━━ Data supplied ━━

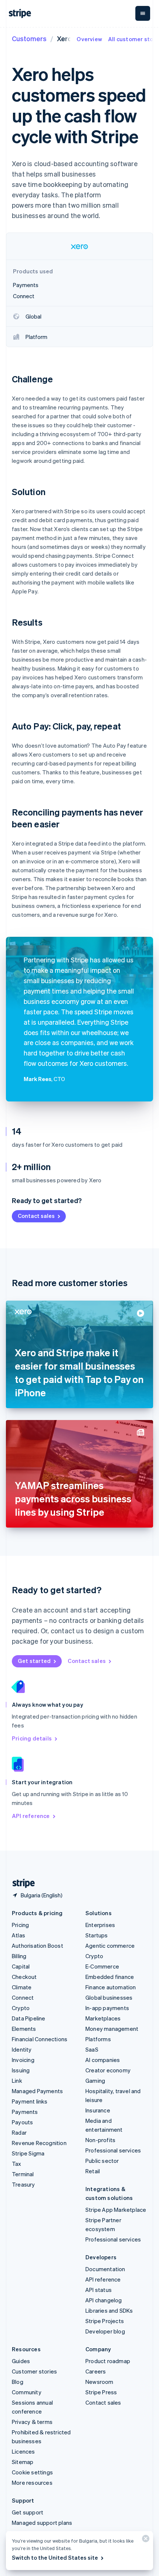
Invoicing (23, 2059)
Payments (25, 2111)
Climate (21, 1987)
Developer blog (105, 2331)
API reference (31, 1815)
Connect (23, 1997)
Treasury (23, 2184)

━━━
━━ Data supplied ━━

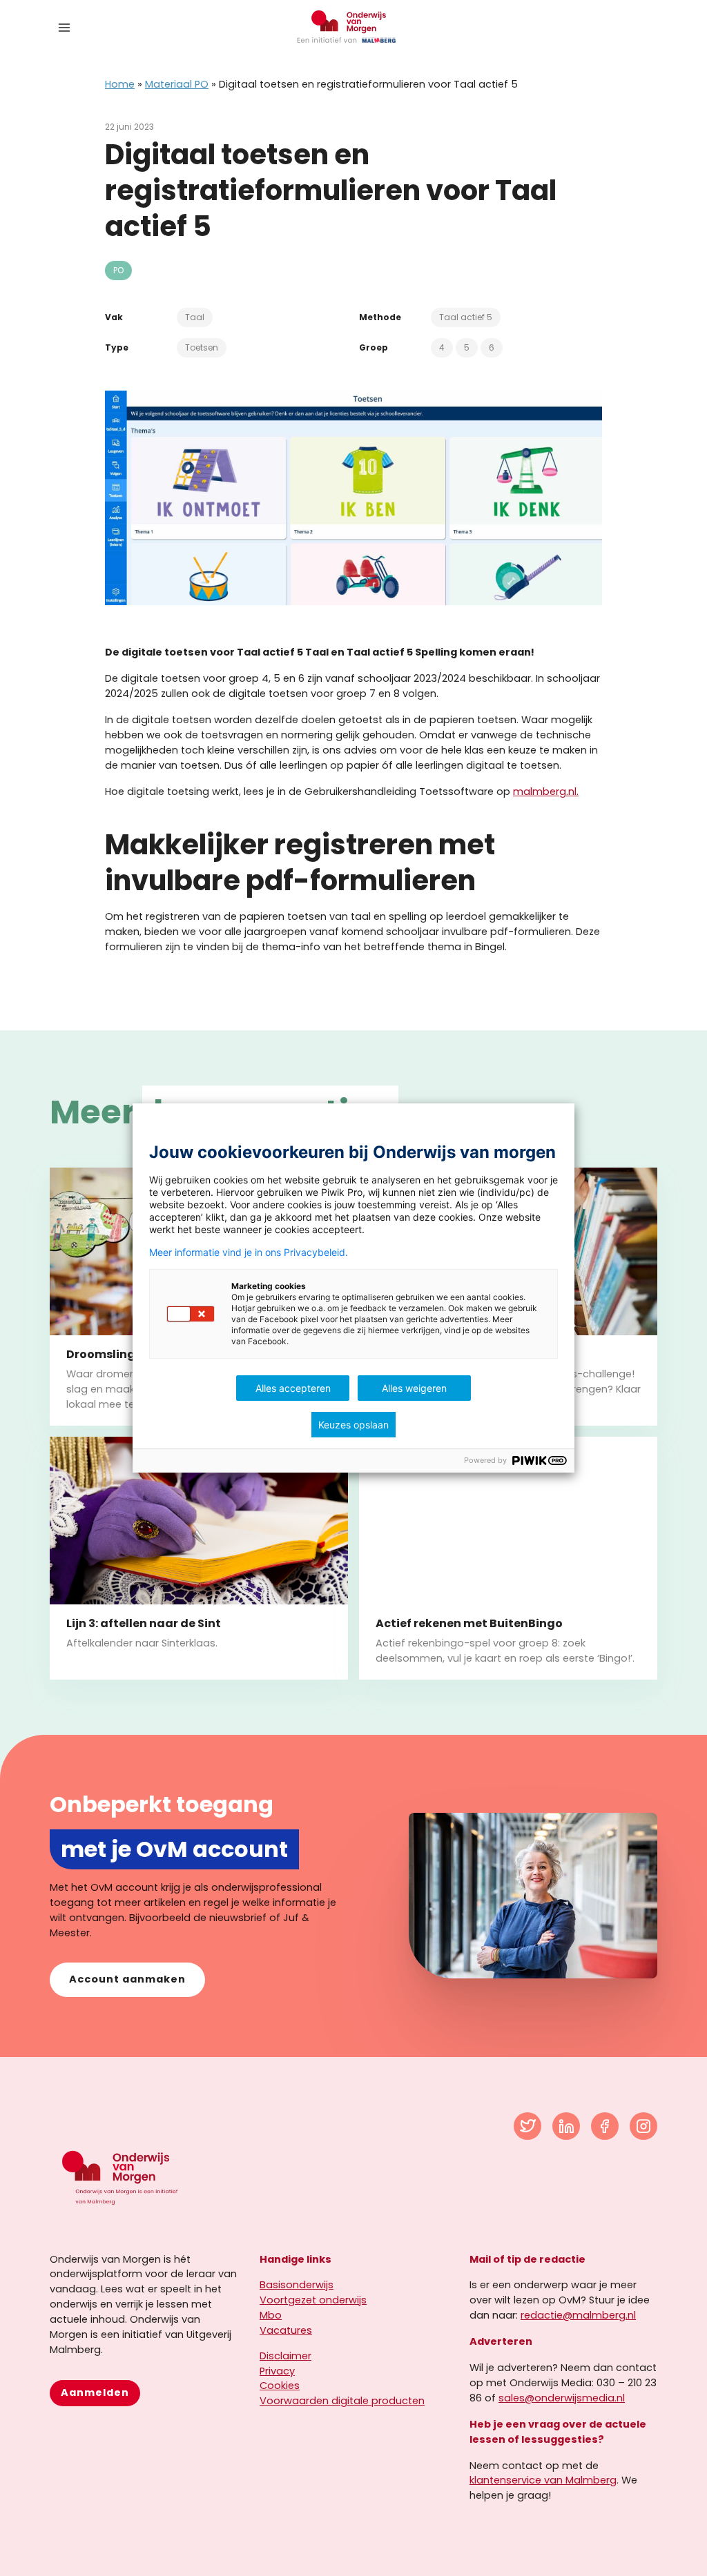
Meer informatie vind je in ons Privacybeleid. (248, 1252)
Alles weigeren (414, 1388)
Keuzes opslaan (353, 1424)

━━━

• [What you will do]
All lines above from the one with "Invoicing (23, 2059)" to the one with "Treasury (23, 2184)", inclusive, should be copied exactly, and no other lines.

• [Exercise response]
Invoicing (23, 2059)
Payments (25, 2111)
Climate (21, 1987)
Developer blog (105, 2331)
API reference (31, 1815)
Connect (23, 1997)
Treasury (23, 2184)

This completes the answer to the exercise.